I DO NOT WANT TO LOSE MY HOUSE.

And yet it looks like that's what's going to happen; if this job doesn't come through by Saturday, I'm going to heave a heavy sigh and drive over to the U-Haul store on Cermak, and buy myself a mess of packing boxes so I can pack up my kitchen and bedroom, my books and knick-knacks, my pots and pans and little bits of life. I will pack them up and label them with all the wisdom that comes of twenty moves in fifteen years, and hire a mover and take them to my mother's basement. And from there we will see what becomes of me; what becomes of Tim; what becomes of any of us. I know I, personally, will be fine; I know I have a roof over my head as long as I want one, me and BadCat and Snickers; I worry more about Tim. He MIGHT be okay, but I would rather have things stay the way they are, where I can keep an eye on him and help him be calm and reasonable. I'm glad Nicolette can watch out for him, but there are moments I question how long she's going to put up with him; I, on the other hand, not being his girlfriend and having a 10-year history, will stick with him as long as possible. I hate that on some level, this will let him down.
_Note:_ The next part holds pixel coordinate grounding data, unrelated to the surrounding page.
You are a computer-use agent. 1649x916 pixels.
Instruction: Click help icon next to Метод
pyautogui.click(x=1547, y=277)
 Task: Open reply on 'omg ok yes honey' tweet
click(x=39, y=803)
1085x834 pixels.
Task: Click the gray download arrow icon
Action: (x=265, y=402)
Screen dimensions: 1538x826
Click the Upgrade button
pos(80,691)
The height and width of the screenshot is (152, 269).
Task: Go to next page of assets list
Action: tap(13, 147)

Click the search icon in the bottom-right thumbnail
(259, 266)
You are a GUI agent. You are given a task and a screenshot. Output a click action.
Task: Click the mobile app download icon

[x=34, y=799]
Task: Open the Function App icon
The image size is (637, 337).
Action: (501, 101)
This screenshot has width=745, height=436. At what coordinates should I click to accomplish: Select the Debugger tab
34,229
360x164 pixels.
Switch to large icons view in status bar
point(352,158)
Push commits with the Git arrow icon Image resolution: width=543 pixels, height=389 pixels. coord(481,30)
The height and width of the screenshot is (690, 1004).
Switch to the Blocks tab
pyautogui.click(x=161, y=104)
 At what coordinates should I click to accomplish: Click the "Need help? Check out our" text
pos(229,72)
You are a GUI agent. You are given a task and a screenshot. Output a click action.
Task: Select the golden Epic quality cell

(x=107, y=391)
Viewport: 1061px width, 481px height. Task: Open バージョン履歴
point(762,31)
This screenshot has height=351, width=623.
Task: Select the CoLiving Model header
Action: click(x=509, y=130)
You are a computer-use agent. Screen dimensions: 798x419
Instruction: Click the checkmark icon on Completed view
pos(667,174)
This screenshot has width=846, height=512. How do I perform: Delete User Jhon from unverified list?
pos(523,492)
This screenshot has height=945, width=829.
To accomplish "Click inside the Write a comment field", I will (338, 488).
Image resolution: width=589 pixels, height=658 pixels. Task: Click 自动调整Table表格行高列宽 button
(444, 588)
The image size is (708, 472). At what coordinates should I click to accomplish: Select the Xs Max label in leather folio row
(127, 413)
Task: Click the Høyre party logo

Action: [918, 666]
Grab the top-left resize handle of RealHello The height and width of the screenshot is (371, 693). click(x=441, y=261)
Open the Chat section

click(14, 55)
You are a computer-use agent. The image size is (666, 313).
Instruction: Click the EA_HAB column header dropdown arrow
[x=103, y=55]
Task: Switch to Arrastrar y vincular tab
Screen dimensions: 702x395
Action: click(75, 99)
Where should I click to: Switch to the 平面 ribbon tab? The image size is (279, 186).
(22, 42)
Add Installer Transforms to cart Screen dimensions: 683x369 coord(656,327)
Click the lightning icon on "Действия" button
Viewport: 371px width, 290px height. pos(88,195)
Mostly, though, it's this simple: I WANT TO KEEP MY HOUSE. I want my cats to have gigantic windows to sun in; I want myself to have morning sunlight to wake me up. I want to feel as though I've accomplished something, in my thirty-seven years on this earth, and not to feel as though I'm living in my mother's basement, jobless and useless and economically unwanted.....

Foreclosure sucks. Unemployment sucks. Not having someone to bail you out--sucks. Yeah, I KNOW--that's how 99.9999999999999999% of the world lives. It's just hard, to have your first encounter with Real Life come at the expense of the most important material possession you've got.

(the next morning)
I wanted to hold this post til I was awake and beerless. I only like beer in the summer, and the only alcohol I really like is beer, so I don't think there's any raging danger of incipient alcoholism here. (Also, I'm a lightweight--hey, at least I'm SOME kind of lightweight, you know?) I will say, though, that I write differently when I'm drinking; more loosely, more relaxed, more playful-with-words. Not BETTER, necessarily; just different.

I woke up this morning at 5:30 and drove Tim to work, then went for a Krispy Kreme donut run. At that hour, the expressways were nearly empty, and it felt just SO awesome to be driving fast through the cool air, with my windows open and the radio on and the sun behind me...

I would have to say, even with the joblessness and the threat of losing the house and everything else, that this has been one of the best summers of my life; certainly, it's been the best summer since JP died. It reminds me a lot of that last summer with him--minus the heroin, of course--but irresponsible and free and entirely self-willed. I know all summers like this one have to end--I learned that in 1995--but I'll be sad to see this one go.

Now I'm gonna go eat a donut and watch cartoons. It's good to be me.